I had a sort of vague mini-epiphany today, as I walked to work.
There aren't that many foreigners working in the Hugok neighborhood, where I work. I have seen the same 5 or 6 foreigners (i.e. Westerners) from time to time, on the street. I even have some idea which of the many hagwon in the neighborhood they each work at.
I have long realized I have strange tendency to avoid interacting with foreigners in Korea. Partly, in my own personal experience, I find many of them to be annoying people. Expat English teachers such as one runs into on the streets in Ilsan tend to either be wannabe hipsters suffering from incipient alcoholism and with a tendency to complain about everything, or else sufficiently "gone native" that they instead arouse feelings of jealousy in me that make it unpleasant for me to be around them. There aren't very many who fall in the gray area I have occupied for so long.
Today as I walked to work I noticed one of these "Hugok foreigners" and found myself actually crossing the street to avoid meeting him on the sidewalk. He is definitely in the wannabe hipster category, and I have interacted with him once or twice – he strikes me as one of those people who refuses to make any concessions whatsoever to being a supposed professional in a foreign and relatively conservative culture: a half-dozen piercings, visible tattoos, a mop of oddly cut hair and ragged clothing. Yet he's clearly accepted at the hagwon where he works – I guess he must be doing something right, as he's been around for a few years. I don't begrudge him his success, but I don't really approve of his style.
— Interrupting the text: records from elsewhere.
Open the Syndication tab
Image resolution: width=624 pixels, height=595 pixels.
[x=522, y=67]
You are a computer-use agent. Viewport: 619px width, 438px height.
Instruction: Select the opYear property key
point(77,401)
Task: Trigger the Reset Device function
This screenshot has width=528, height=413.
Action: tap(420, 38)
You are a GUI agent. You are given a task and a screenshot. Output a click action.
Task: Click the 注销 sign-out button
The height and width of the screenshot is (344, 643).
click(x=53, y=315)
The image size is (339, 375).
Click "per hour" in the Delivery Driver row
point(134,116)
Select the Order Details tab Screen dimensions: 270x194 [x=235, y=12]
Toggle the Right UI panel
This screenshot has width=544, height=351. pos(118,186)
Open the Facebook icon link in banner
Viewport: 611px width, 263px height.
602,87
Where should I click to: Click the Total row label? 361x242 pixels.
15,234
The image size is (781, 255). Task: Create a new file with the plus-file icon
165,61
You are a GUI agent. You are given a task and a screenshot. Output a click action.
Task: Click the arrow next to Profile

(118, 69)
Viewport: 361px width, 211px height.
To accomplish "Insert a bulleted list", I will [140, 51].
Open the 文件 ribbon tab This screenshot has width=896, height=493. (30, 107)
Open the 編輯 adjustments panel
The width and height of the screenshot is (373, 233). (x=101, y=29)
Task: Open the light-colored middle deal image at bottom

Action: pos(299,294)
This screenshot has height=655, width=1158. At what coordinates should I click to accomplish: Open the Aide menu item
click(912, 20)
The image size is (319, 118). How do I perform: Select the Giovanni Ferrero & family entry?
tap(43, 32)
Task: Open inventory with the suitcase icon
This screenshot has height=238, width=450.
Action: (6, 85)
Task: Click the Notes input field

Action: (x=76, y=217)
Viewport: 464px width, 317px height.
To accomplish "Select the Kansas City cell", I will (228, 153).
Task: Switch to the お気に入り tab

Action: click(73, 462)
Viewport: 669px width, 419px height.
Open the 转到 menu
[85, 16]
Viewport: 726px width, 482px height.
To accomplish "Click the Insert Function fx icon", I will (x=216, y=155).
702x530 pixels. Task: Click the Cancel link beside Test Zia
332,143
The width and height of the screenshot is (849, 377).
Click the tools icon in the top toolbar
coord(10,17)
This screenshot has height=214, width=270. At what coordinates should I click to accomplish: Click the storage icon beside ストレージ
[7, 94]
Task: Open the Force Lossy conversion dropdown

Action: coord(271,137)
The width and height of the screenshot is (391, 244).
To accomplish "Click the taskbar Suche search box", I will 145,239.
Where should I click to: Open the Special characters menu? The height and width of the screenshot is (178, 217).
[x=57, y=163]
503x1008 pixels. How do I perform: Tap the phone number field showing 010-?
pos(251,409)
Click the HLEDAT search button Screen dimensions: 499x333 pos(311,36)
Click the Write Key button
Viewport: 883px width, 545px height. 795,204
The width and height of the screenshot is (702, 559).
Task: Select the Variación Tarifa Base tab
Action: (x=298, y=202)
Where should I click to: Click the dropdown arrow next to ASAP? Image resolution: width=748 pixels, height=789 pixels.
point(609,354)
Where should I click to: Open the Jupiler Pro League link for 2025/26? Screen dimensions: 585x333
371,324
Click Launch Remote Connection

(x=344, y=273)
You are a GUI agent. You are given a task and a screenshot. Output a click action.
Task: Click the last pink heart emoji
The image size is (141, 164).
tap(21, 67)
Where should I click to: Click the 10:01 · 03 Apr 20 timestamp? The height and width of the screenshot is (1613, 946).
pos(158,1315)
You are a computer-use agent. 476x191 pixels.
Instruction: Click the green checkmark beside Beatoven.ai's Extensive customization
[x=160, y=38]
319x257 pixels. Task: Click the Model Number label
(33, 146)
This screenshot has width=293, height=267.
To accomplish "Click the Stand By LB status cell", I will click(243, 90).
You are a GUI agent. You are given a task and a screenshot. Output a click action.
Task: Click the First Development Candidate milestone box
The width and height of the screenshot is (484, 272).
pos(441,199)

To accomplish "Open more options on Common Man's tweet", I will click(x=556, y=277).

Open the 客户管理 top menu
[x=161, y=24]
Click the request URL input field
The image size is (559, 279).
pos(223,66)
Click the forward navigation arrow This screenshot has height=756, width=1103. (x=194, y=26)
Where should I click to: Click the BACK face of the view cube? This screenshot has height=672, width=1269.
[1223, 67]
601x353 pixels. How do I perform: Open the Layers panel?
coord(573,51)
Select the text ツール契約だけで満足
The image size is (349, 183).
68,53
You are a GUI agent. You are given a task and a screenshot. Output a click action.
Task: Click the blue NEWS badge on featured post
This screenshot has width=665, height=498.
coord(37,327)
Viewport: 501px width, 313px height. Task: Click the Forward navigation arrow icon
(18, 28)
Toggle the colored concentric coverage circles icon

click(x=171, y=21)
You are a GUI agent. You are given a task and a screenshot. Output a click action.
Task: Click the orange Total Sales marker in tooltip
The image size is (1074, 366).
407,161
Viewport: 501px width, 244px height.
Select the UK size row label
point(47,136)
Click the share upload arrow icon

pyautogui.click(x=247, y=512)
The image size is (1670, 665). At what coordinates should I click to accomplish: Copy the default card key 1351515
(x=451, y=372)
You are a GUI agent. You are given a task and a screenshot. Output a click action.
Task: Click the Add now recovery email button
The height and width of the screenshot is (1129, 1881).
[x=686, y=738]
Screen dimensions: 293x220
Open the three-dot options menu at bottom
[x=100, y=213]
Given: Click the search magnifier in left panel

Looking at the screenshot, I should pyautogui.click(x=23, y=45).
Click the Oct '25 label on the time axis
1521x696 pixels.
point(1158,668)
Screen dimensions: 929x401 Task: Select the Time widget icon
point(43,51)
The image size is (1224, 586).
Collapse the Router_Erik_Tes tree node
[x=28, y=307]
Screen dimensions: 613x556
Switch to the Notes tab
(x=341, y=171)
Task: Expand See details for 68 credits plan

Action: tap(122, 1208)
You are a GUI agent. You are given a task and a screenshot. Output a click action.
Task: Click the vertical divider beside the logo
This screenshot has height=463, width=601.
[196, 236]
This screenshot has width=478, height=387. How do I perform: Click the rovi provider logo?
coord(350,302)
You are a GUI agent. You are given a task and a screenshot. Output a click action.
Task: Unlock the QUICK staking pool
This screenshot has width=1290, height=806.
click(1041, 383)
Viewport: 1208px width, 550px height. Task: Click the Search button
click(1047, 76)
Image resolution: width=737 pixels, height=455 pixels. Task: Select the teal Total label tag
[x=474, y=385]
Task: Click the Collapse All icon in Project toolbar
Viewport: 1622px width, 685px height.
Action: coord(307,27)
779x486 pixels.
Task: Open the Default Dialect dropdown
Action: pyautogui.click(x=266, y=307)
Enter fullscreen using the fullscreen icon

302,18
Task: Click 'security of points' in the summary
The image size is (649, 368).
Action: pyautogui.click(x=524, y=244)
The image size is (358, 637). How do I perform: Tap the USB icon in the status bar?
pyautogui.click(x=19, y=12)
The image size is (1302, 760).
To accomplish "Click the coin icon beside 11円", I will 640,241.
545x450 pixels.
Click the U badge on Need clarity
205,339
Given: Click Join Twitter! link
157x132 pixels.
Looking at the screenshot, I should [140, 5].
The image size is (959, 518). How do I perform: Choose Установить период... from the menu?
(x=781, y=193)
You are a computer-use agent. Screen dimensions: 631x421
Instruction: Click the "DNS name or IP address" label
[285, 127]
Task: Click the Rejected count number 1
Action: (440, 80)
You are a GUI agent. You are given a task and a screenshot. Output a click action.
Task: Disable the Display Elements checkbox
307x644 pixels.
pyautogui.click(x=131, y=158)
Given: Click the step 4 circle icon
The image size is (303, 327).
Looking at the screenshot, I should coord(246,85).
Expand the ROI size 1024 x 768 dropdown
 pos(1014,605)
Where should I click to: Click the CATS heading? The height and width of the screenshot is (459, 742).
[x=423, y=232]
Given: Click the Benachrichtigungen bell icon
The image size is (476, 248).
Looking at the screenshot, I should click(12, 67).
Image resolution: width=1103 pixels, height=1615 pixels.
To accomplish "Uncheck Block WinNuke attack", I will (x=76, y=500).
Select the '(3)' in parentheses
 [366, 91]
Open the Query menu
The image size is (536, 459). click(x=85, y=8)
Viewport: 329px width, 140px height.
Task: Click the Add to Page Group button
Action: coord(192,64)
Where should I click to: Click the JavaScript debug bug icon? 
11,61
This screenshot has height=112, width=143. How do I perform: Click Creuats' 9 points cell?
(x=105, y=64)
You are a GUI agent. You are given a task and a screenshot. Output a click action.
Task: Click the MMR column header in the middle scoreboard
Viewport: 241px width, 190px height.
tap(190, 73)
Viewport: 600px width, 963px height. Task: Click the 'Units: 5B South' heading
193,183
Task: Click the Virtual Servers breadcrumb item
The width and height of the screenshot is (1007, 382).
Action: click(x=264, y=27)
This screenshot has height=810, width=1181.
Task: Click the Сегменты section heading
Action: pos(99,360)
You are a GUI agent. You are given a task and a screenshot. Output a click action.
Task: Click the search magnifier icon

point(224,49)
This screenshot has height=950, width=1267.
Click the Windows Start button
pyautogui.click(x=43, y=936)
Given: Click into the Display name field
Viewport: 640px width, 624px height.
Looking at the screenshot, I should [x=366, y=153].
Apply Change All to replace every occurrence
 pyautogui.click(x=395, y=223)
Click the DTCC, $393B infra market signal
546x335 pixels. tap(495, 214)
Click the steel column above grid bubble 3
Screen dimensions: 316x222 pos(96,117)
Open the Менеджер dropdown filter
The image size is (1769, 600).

Anyway, this is not the first time that I have intentionally avoided meeting a foreigner on the street, but I always just wrote it off to my general anti-social tendencies. Nevertheless, I had a sort of realization today. It's not just that I'm anti-social or that I don't like foreigners, despite being one myself. It's that I actually genuinely like living in a country where there is a large and permanent barrier preventing easy communication. I'm just simply that anti-social.
This thought, in turn, lead me to my mini-epiphany: perhaps I deliberately sabotage my Korean-learning efforts for precisely this same reason. If I became truly competent at speaking Korean, I'd have no excuse not to interact with the vast majority of the people I see each day.
That's a pretty damning insight. Do I need to go live on a mountainside somewhere?